● **Recorded data**
_ _ _ _ _ _ _

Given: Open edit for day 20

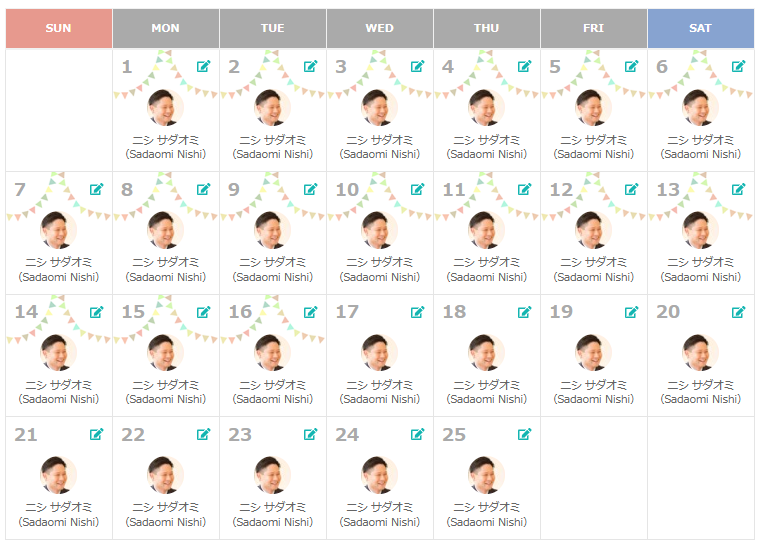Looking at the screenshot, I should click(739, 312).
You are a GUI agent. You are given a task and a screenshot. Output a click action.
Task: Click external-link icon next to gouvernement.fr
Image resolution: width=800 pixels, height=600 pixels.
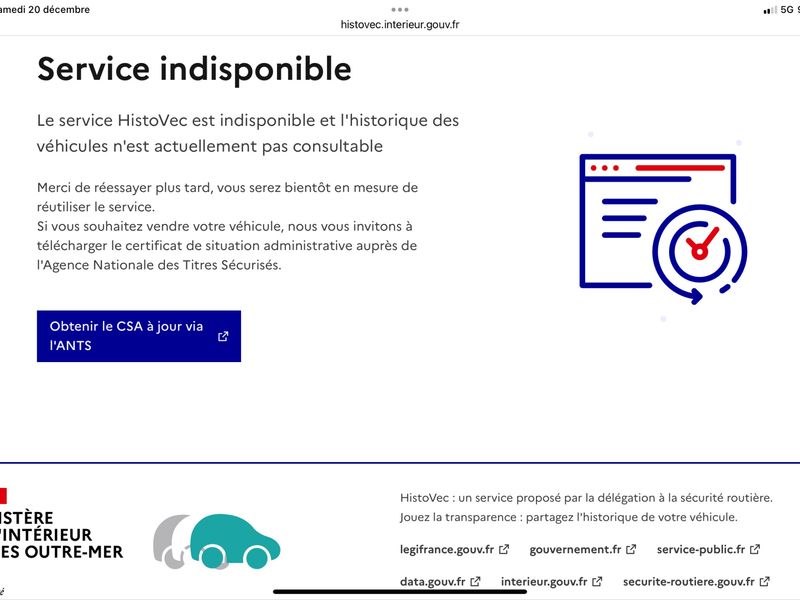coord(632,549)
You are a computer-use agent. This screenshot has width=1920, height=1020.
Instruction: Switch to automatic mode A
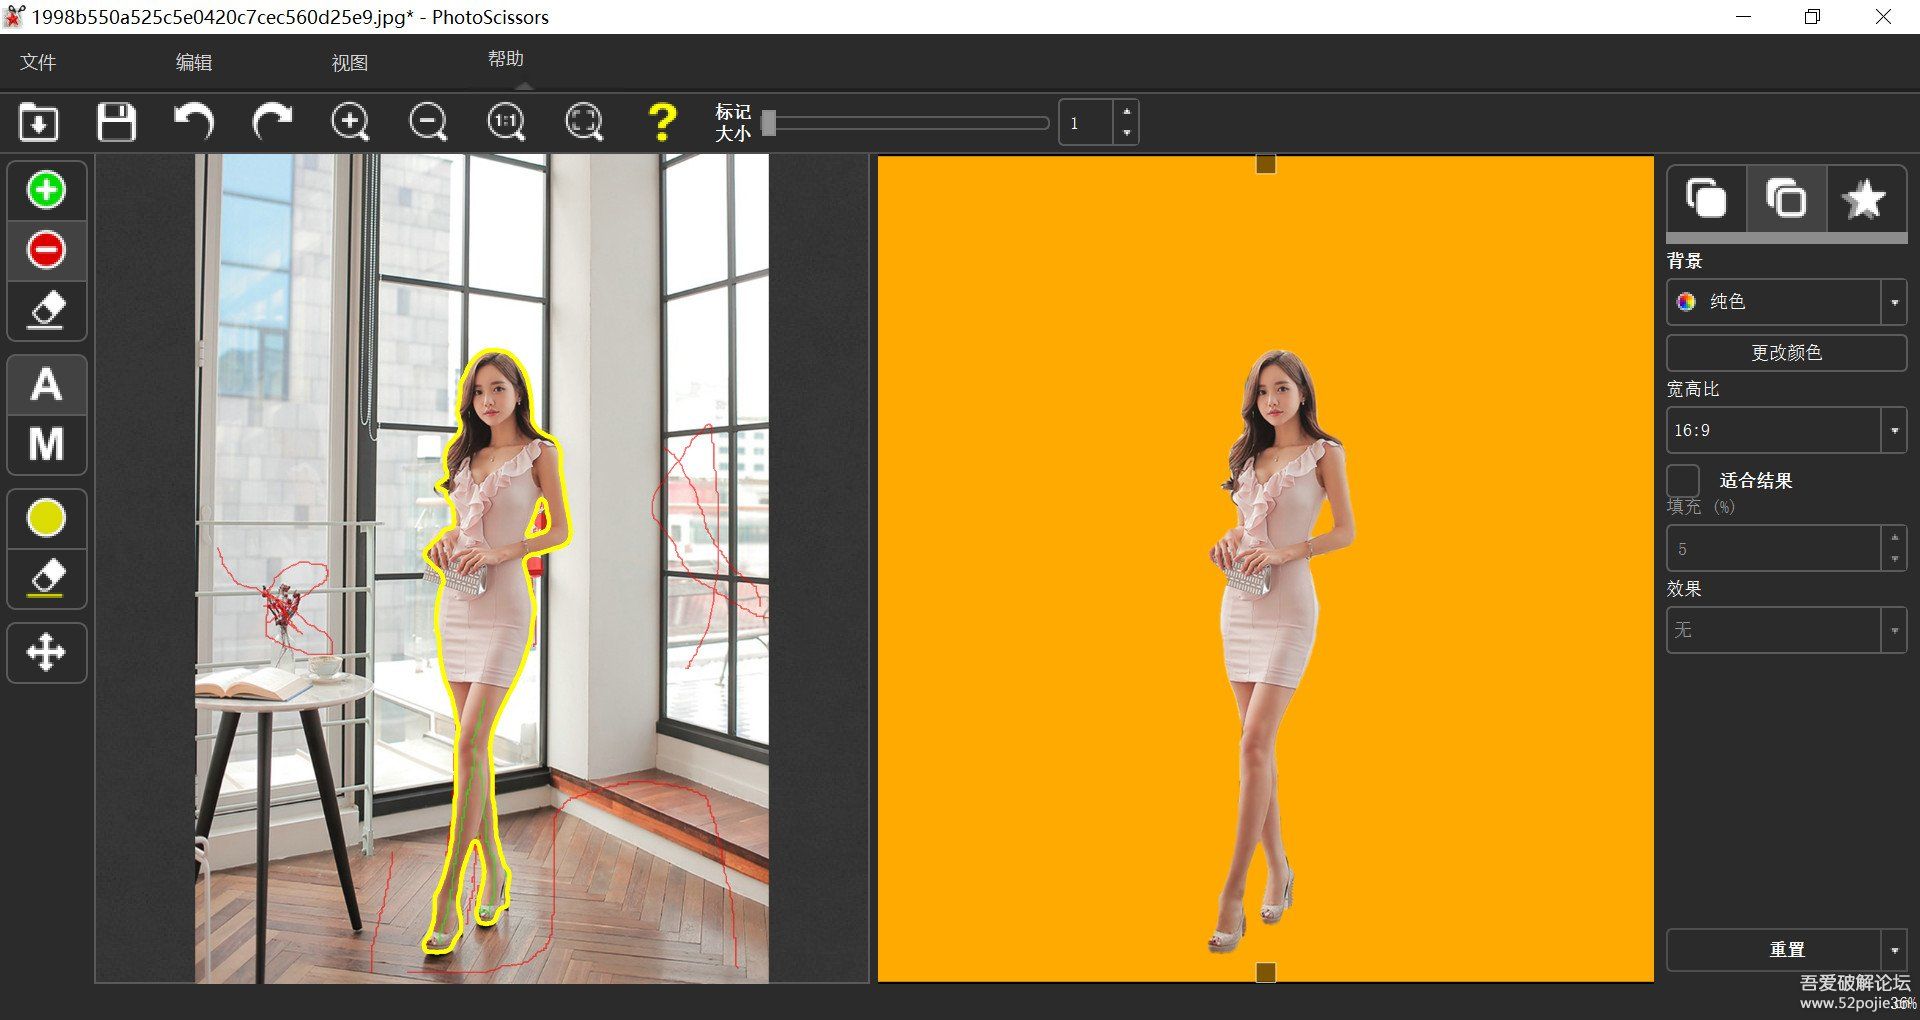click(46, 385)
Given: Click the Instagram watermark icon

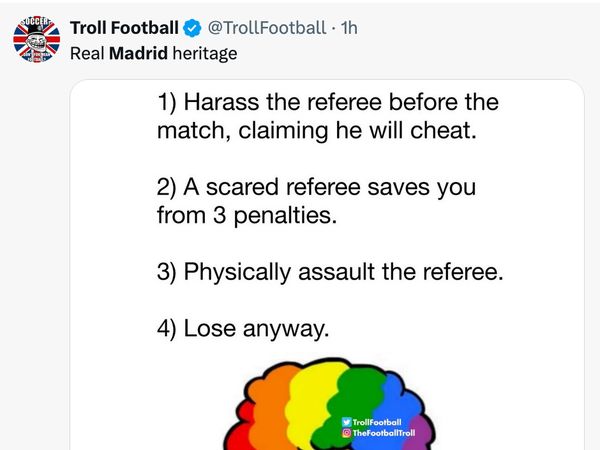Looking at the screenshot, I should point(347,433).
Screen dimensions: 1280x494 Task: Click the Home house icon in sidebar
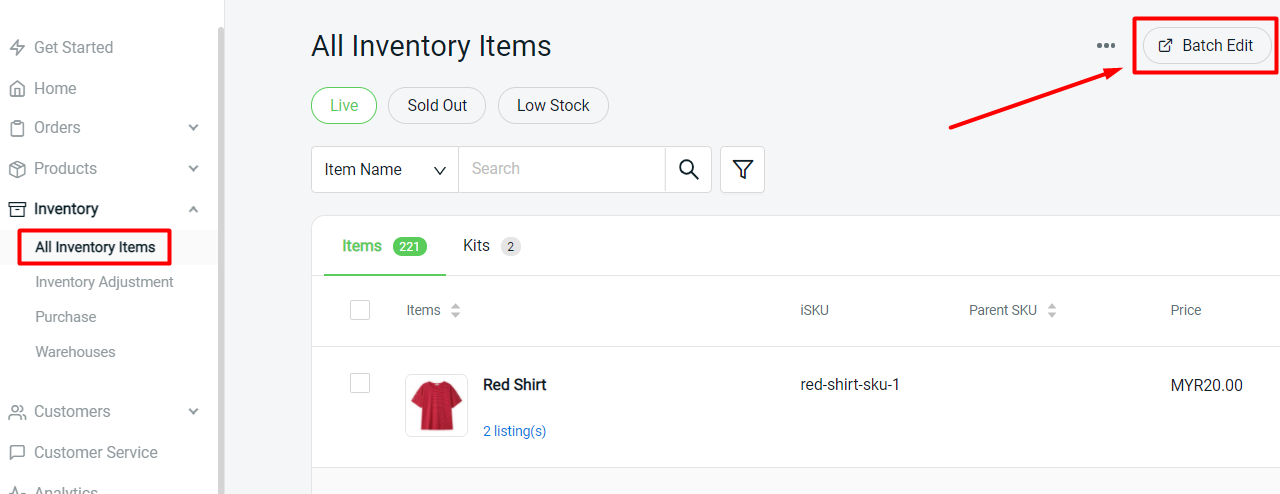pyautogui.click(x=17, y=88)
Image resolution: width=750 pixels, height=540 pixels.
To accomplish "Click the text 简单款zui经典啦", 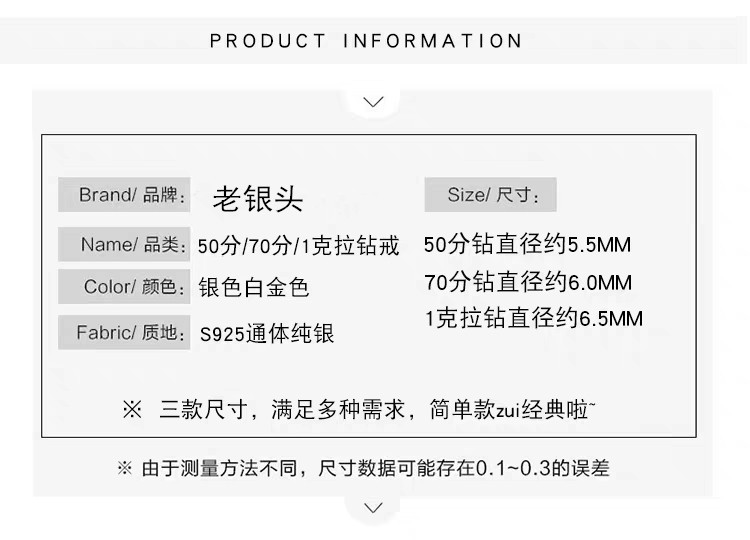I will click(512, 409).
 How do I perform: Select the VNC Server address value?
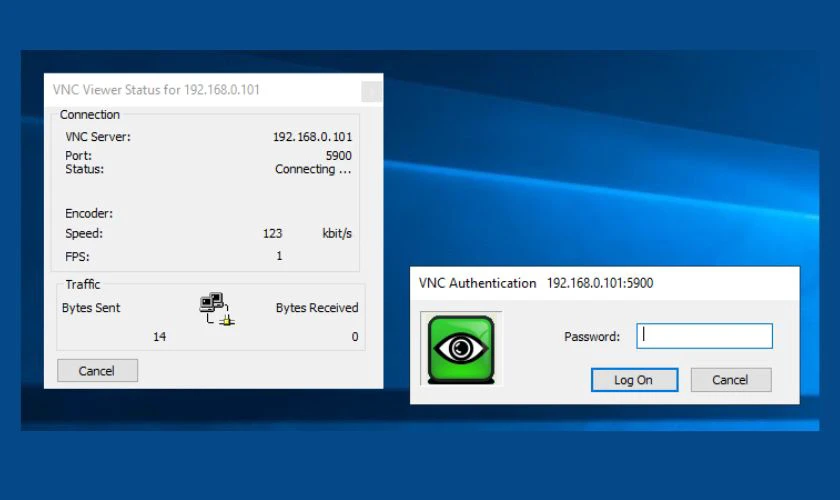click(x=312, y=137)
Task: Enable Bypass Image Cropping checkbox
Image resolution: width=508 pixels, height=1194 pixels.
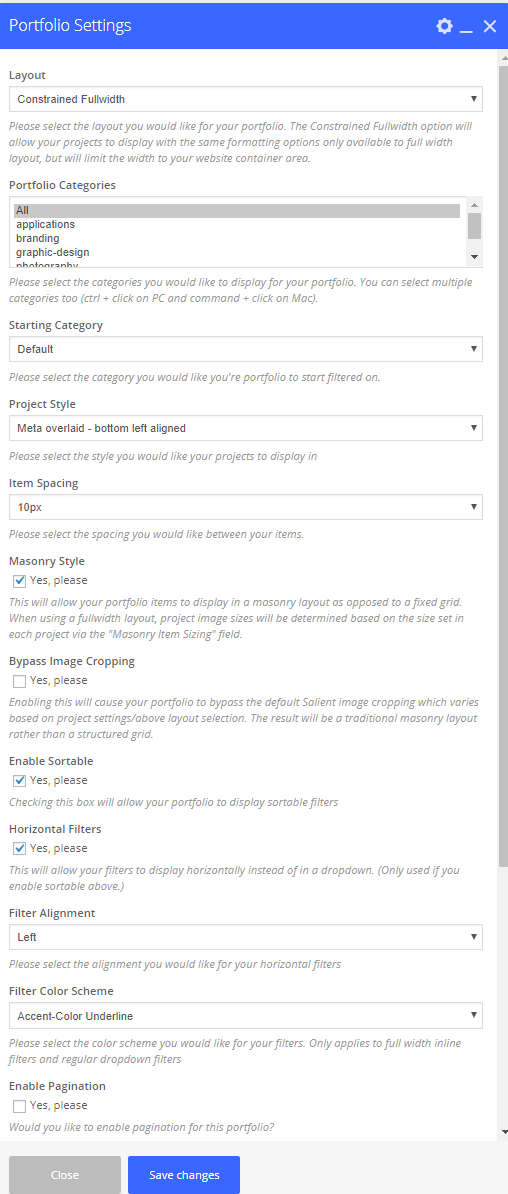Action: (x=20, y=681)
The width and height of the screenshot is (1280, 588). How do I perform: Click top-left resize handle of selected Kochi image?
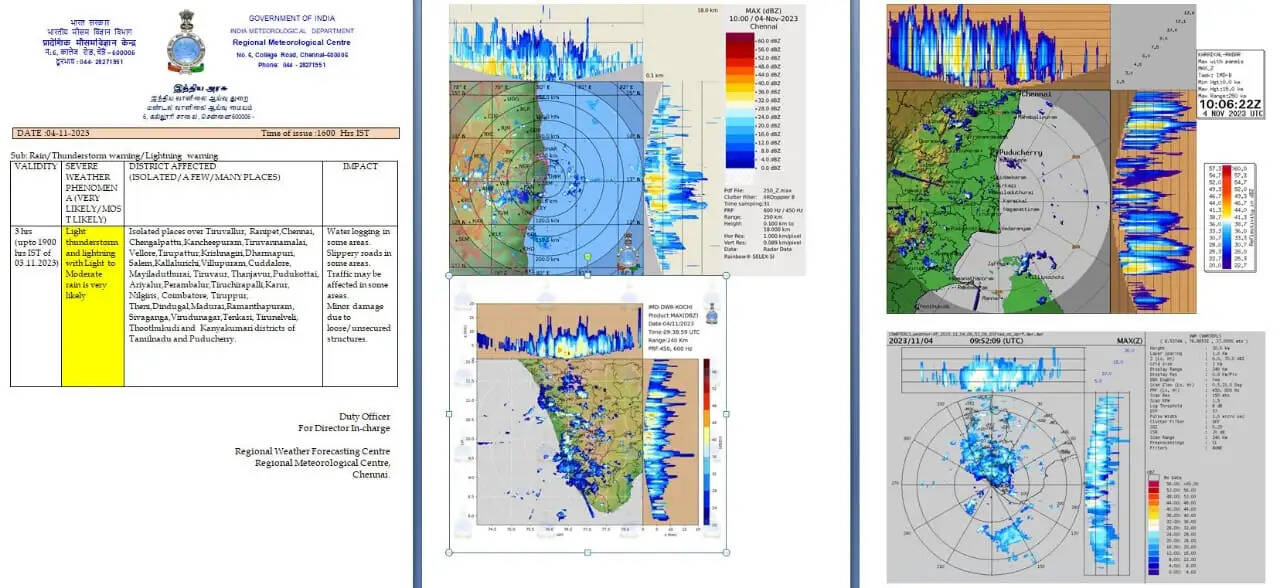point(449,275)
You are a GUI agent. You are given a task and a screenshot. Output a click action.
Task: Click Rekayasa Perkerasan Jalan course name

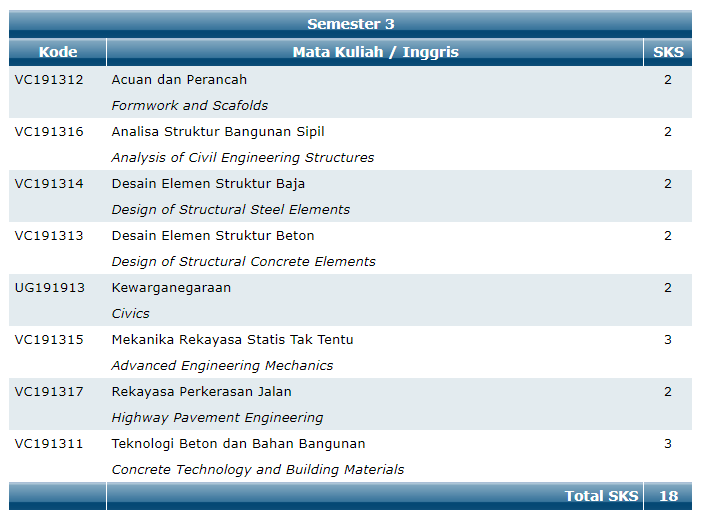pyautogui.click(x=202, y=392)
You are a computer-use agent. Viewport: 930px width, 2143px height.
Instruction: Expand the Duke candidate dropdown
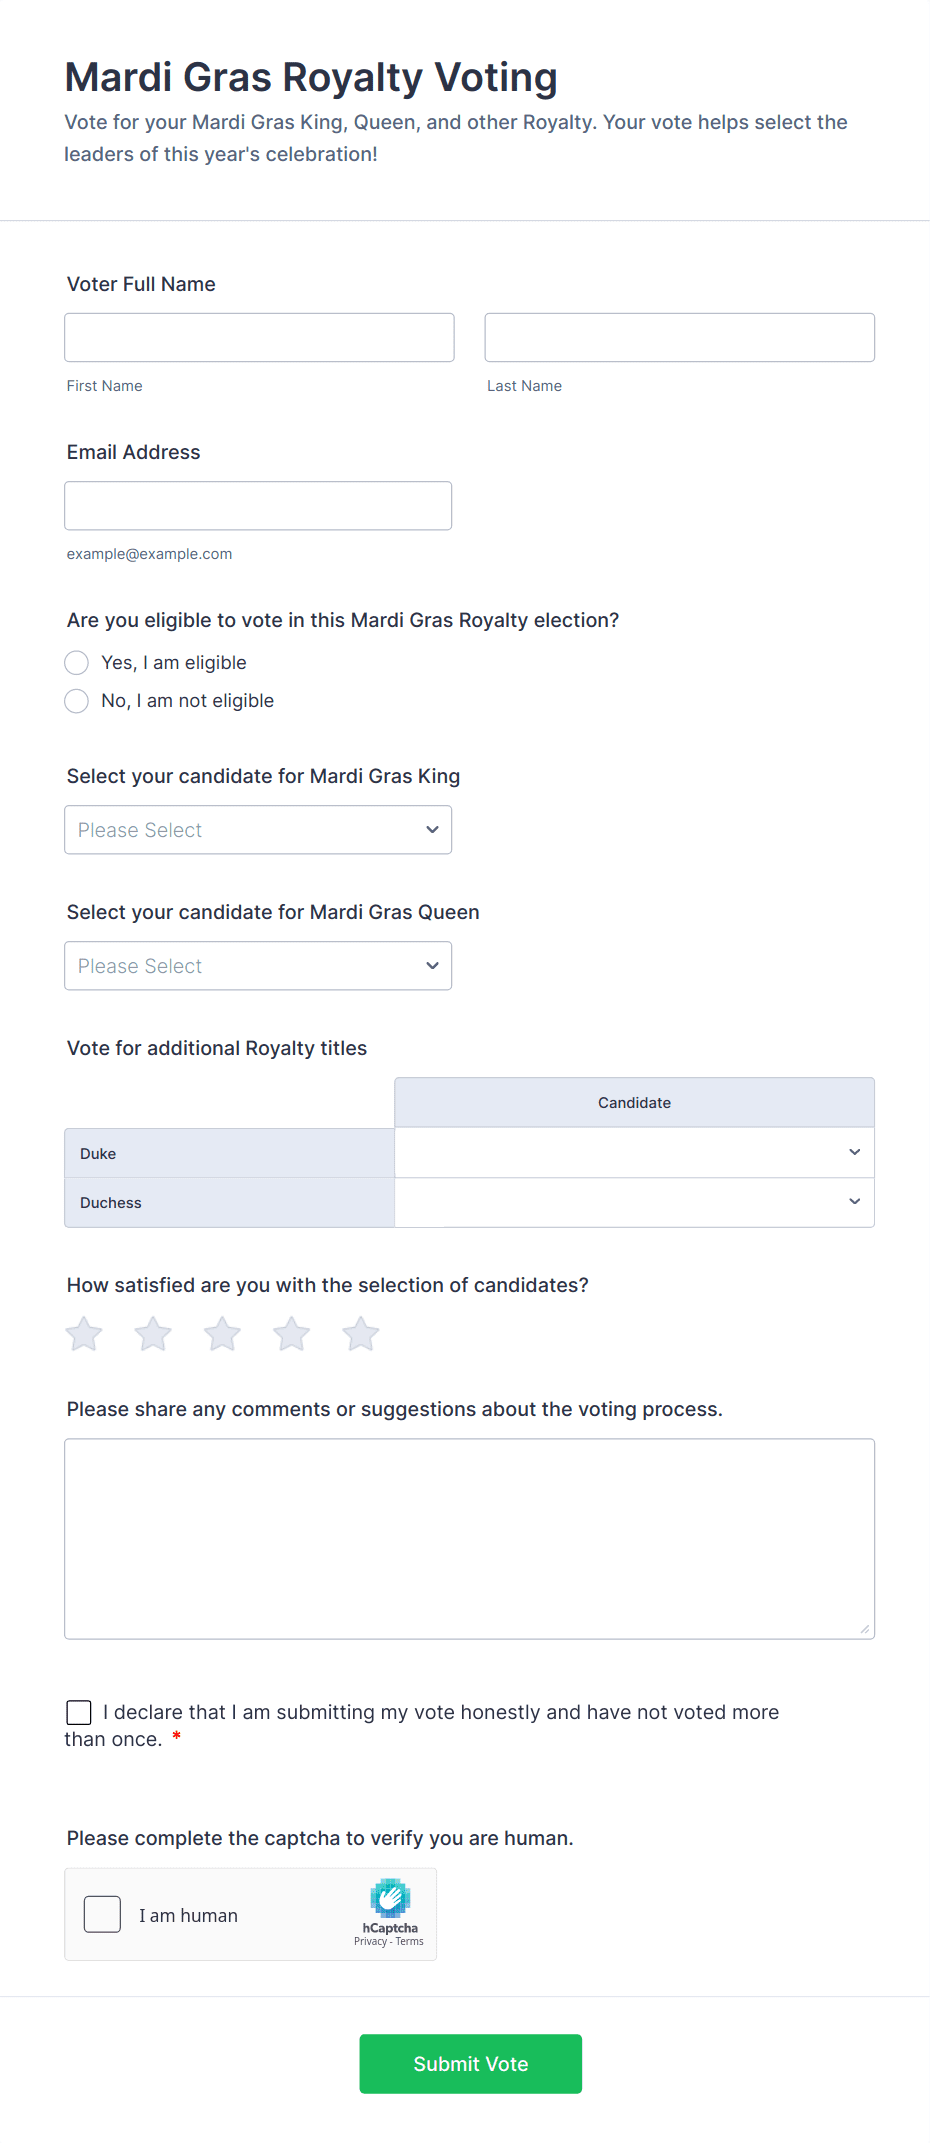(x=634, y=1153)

_ _ _ _ _ _ _

● **Task directions**
Show a copy of each line from the data that includes the word "computer".

● **Solved exercise**
You are a computer-use agent. This screenshot has width=1920, height=1020.
You are a computer-use agent. Viewport: 930px width, 2143px height.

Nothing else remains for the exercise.